Pendaratan De Houtman di Banten tahun pada 1596 merupakan pencapaian besar bagi bangsa Belanda. Meskipun pada ekspedisi yang pertama tersebut belum memberikan keuntungan ekonomi yang besar namun mereka telah memberi sumbangan yang amat berharga bagi pelayaran selanjutnya. Kapal-kapal dagang Belanda kemudian mulai berlomba-lomba melakukan pelayaran ke Nusantara.

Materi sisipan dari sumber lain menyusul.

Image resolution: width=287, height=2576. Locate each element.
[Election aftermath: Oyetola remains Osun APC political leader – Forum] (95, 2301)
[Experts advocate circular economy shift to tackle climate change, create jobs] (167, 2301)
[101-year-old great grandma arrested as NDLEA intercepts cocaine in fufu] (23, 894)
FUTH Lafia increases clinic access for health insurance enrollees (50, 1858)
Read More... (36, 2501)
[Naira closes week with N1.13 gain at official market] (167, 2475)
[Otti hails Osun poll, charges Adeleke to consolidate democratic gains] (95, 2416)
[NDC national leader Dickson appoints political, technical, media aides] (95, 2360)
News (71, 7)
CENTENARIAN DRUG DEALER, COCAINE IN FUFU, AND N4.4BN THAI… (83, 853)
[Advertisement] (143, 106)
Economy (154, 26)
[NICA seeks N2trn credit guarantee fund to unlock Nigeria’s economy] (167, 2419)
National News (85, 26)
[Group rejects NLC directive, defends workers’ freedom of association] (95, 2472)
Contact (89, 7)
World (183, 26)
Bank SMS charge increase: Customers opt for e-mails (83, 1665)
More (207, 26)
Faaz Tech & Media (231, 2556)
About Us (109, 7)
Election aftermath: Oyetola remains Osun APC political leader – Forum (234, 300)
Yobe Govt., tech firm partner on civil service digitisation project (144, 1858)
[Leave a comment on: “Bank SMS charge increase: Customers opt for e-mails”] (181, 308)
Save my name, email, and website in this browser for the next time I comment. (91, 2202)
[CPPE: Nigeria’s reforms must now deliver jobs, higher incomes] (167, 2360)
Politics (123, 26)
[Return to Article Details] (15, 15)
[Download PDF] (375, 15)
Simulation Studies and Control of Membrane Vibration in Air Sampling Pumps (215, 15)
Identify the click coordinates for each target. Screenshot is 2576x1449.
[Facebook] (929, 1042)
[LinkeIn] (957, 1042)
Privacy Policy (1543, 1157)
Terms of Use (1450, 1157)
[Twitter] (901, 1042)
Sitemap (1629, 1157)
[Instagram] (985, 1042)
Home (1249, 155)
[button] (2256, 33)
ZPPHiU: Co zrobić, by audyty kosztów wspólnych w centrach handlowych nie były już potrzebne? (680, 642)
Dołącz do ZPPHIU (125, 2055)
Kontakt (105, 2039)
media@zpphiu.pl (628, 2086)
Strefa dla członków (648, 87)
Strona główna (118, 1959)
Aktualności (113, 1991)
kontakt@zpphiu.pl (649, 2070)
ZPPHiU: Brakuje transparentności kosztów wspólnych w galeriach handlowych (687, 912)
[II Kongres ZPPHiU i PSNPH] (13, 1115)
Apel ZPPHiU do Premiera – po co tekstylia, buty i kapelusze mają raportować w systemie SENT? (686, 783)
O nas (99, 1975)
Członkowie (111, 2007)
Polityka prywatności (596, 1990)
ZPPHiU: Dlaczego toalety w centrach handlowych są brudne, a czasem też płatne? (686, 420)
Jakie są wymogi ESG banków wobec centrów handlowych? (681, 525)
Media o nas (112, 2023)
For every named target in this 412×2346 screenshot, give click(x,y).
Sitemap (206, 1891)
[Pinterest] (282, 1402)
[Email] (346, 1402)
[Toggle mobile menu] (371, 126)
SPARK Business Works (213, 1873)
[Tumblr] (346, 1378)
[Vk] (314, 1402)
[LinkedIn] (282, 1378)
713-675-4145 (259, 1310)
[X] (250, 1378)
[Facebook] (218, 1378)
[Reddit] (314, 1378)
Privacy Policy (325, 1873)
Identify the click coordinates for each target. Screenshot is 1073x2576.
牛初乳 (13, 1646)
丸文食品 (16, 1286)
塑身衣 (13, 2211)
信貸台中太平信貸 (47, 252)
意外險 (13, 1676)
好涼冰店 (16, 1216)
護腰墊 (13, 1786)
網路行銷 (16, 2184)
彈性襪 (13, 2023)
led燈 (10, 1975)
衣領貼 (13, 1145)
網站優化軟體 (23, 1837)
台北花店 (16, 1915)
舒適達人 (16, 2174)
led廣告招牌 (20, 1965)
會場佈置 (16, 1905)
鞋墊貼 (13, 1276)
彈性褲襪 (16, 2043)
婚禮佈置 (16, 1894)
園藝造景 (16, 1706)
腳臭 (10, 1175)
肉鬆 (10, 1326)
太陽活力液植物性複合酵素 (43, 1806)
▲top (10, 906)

Banyaknya perusahan dagang Belanda yang melakukan ekspedisi ke Nusantara pada akhirya menimbulkan masalah tersendiri. Persaingan antar sesama perusahaan dagang Belanda menyebabkan pasokan rempah-rempah ke Eropa melimpah sehingga harganya turun. Dengan turunnya harga rempah-rempah di pasaran Eropa tentunya menurunkan keuntungan yang diperoleh perusahaan-perusahaan dagang Belanda. Menyikapi kejadian tersebut pada tahun 1598, parlemen Belanda (Staaten Generaal) mengusulkan supaya perseorangan-perseorangan yang saling bersaing tersebut sebaiknya menggabungkan kepentingan mereka masing-masing ke dalam suatu kesatuan.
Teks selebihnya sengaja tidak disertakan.